6 KEY STRATEGIES GUARANTEED TO HELP YOU SPEAK AND LIVE YOUR TRUTH

A passionate and personal self-help work that aims to help people become the best versions of themselves.

A Christian-oriented guide to living and working with a greater sense of authenticity.

“Success,” clinical psychologist Guerra writes in her slim nonfiction debut, “is being intentional in your actions, honoring your greatness, and being yourself!” The author is the youngest of four children who later became a single mother of two, and she spends the opening part of her book telling her readers about her upbringing and how it shaped her (“challenging the status quo became second nature to me”). She narrates her time in school and her choice of therapy as a career path, working hard and playing hard: “I was at the top of my game,” she writes. “I had figured out the rules of this game called life, and I was doing well.” She also movingly relates the collapse of her marriage and the doubts it engendered.

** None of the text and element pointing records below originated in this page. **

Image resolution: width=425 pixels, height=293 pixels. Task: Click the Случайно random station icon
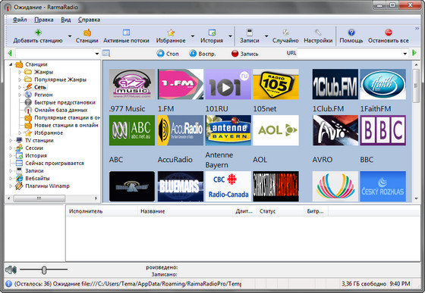coord(285,33)
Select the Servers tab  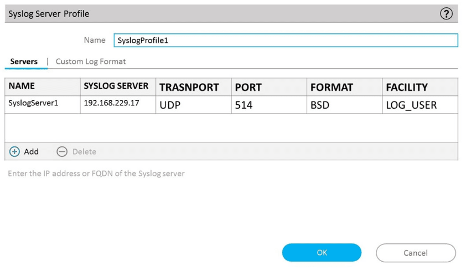point(24,62)
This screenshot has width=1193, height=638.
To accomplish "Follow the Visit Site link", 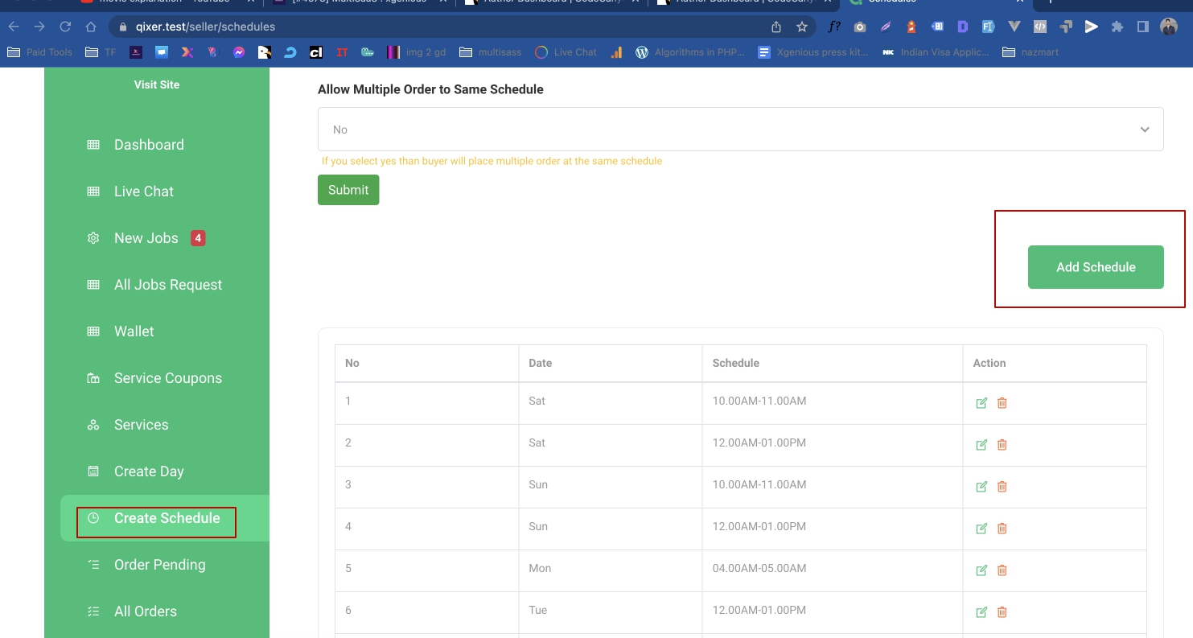I will click(x=157, y=84).
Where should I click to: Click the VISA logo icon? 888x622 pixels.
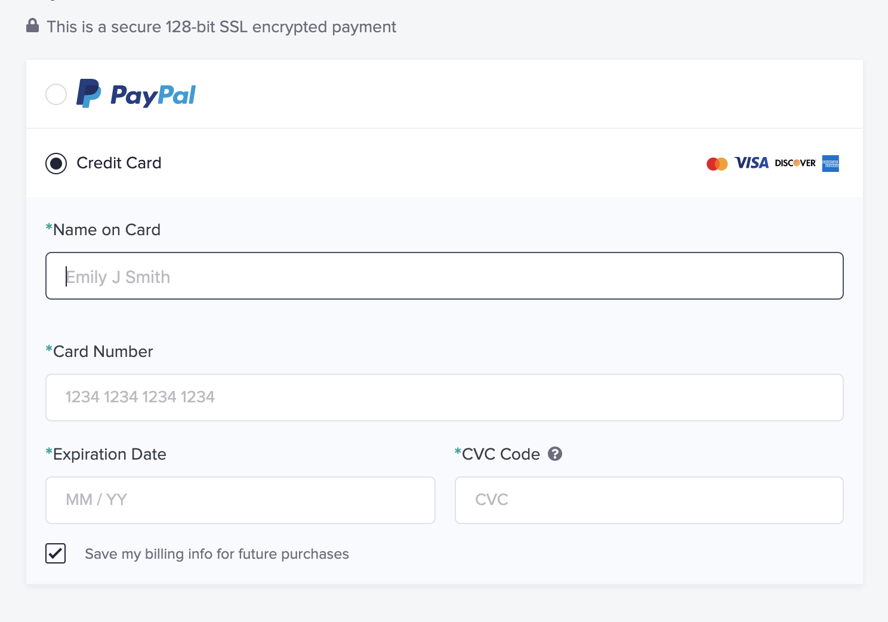[x=751, y=163]
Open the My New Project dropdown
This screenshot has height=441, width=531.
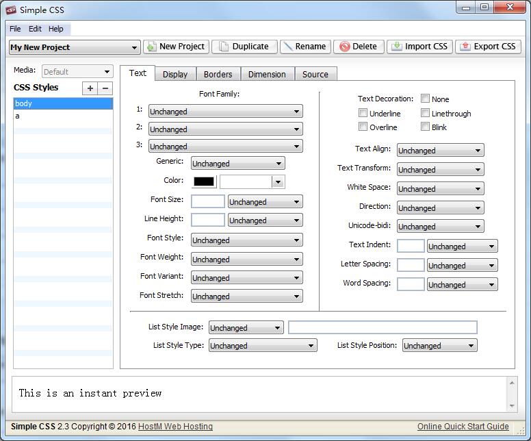(x=75, y=47)
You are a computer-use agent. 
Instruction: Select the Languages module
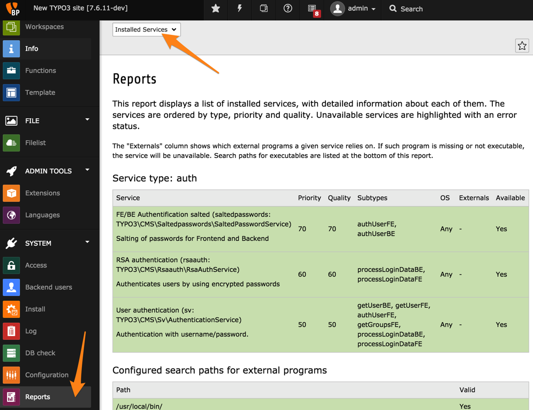coord(42,215)
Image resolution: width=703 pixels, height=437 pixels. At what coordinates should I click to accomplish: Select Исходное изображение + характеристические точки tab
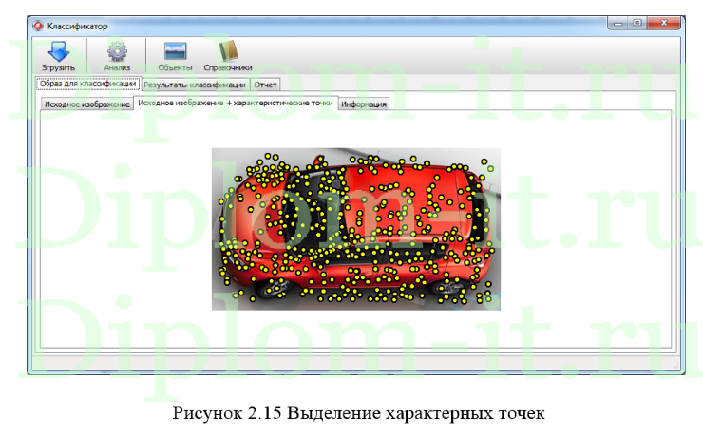235,103
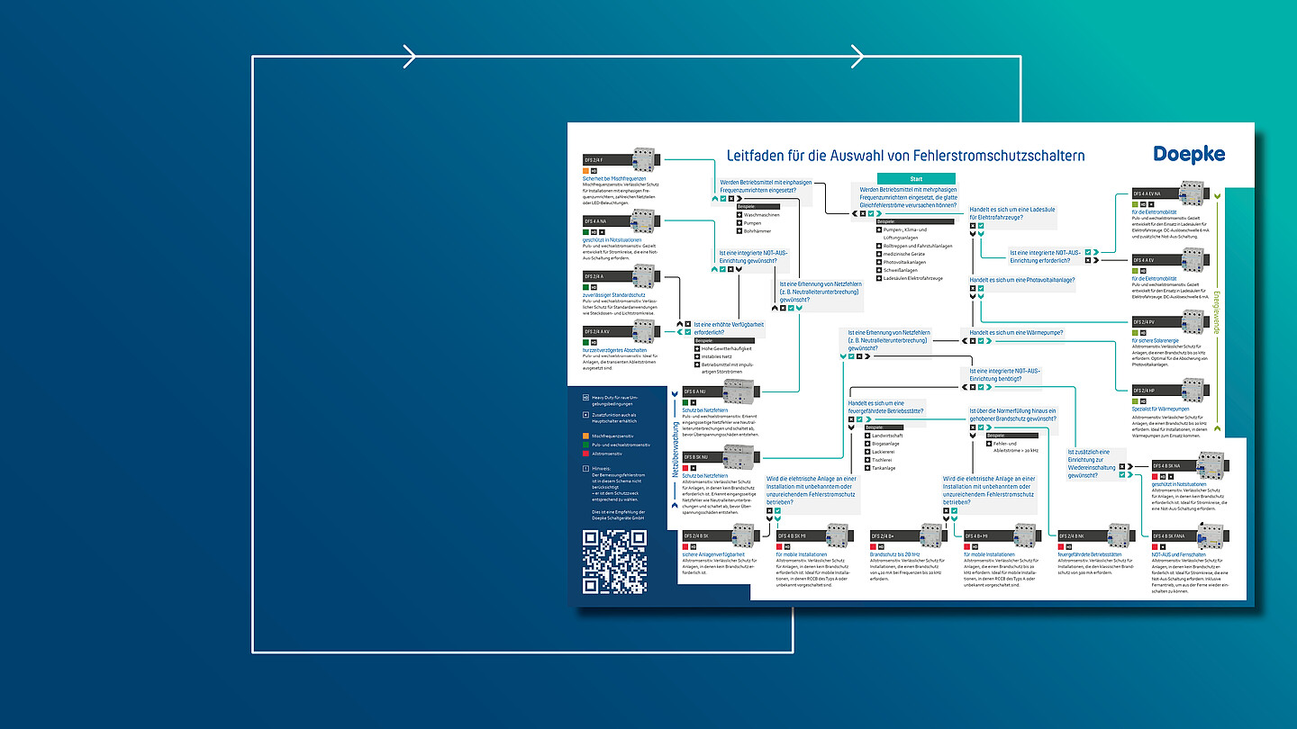Click the DFS 4 A NA breaker image
Viewport: 1297px width, 729px height.
pos(644,221)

Her chosen life’s work had been about “helping people be honest with themselves and move in the direction of living in their truths,” and yet she says that she’d found herself far removed from her own truth. Guerra returns to this concept repeatedly throughout her book, effectively sharpening it into six “key strategies,” designed to help readers home in on the task: “Always honor your truth and your experiences,” she writes. “But remember that your truth and perceptions can change and evolve as you do.” Over the course of this book, Guerra’s prose is consistently direct and highly personable, and she alludes to her Christian faith as a balancing force in her life and her truth journey. Even so, she seldom addresses how, when speaking one’s “personal truth,” one can avoid it becoming a simple expression of egotism, which readers might have found useful. However, her advocacy of honesty and intentionality will hopefully inspire her readers.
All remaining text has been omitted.